Former Philly mayor: The city needs bold leadership to weather coronavirus | Opinion
Leadership means doing what needs to be done, even when you don’t want to or you’re concerned that it will upset some, offend others, or make you unpopular as an elected official.
Being the mayor of any city is one of the greatest personal and professionally rewarding and challenging endeavors that any person will ever undertake in their lives. I had that honor for eight years, and I will be forever grateful to the citizens of Philadelphia for giving me and my family the privilege to serve our city.
We are now experiencing one of the great health, social, and economic challenges in recent history in our city, our country, and our world. The coronavirus pandemic will change our city and our people — and we need a strong leader to guide us through this moment in history.
Philadelphia has certainly had its share of triumphs and crises over the last few decades, each requiring the leader of the city to demonstrate remarkable, bold, and at times controversial leadership to carry us through stormy and difficult times.
I was mayor during the Great Recession. One important lesson from that experience is that “you don’t pick your challenging moments, they pick you.” We, like the rest of the world, had no idea that the Great Recession had already started the month before I was sworn in as mayor in January 2008. What happened during that time was incredible — people lost their jobs, their health care, their homes, their pensions, their businesses — and very nearly a sense of hope. The Great Recession nearly devastated our City of Brotherly Love and Sisterly Affection.
What gave me hope every day was the spirit, resilience, and commitment of my fellow Philadelphians that we were all in this together — what we called a “shared sacrifice.” I knew and believed that every day, if we were honest with Philadelphians about why we were proposing what we were proposing, if we exhibited good and sound judgment, if we communicated regularly and firmly, if we showed in our actions, words, and deeds that we understood the pain and hardship of our requests for their sacrifices, that most of our citizens would understand. Even if they complained about our proposals and ideas, they knew we cared about their safety and welfare — even if it was painful, inconvenient, or aggravating. That’s called leadership.
Leadership means being bold, it means doing what needs to be done, even when you don’t want to or you’re concerned that it will upset some, offend others, or make you unpopular as an elected official. It is not your duty to be popular as an elected official (although that’s nice), but rather your job is to be effective, efficient, productive, caring, and decisive. That is the job!
You don’t pick your challenging moments, they pick you.
One example of a time when I had to make an unpopular choice for the good of the citizens of Philadelphia is when I signed an executive order on inauguration day to declare a crime emergency. People were unhappy about this, but I knew that this measure could save lives, and it was my job to make sure the people of Philadelphia are safe.
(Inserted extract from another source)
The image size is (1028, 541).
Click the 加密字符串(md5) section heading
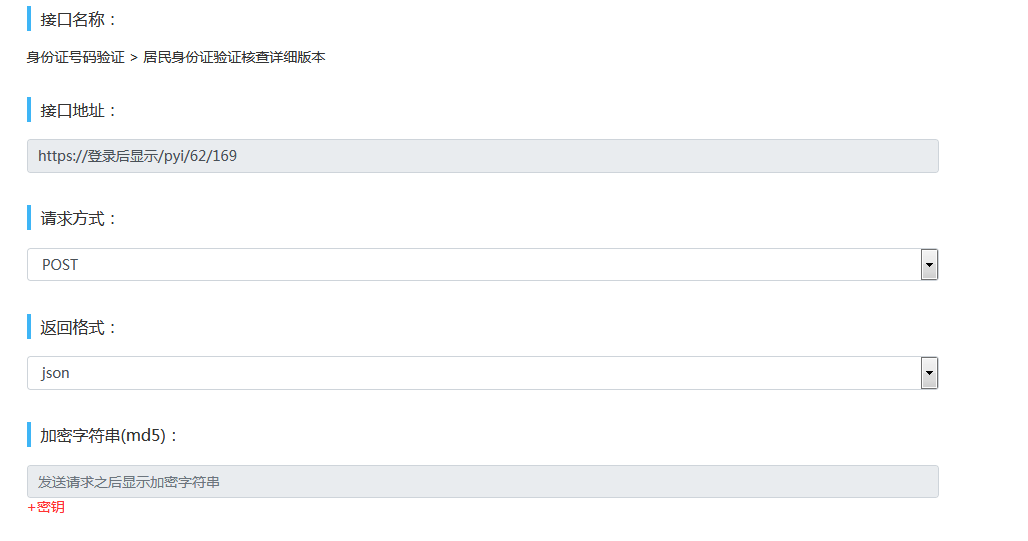pos(109,435)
In my time as mayor, I know I made some mistakes, and we didn’t always get it right. I was a public servant, and not a perfect servant. In my public service, though, I was guided by one very important and fundamental principle: “The fundamental duty of any government is to provide for the safety and protection of its citizens.” That was my North Star, and that’s what I thought about every day I served — how can my decisions help ensure the greatest level of protection for the largest number of people.
We are now faced by the enormity of that question right now, as Philadelphia faces the outbreak of the coronavirus.
Leadership is a lonely place. It is in these moments that leaders often have to cast aside their own personal or political concerns and ask the fundamental question: What is the right thing to do now, to ensure the safety and protection of the greatest number of my citizens now and for tomorrow?
That is what leadership is all about — and that is what Philadelphia, and all of our cities, need right now.
Michael Nutter was mayor of Philadelphia from 2008 through 2016.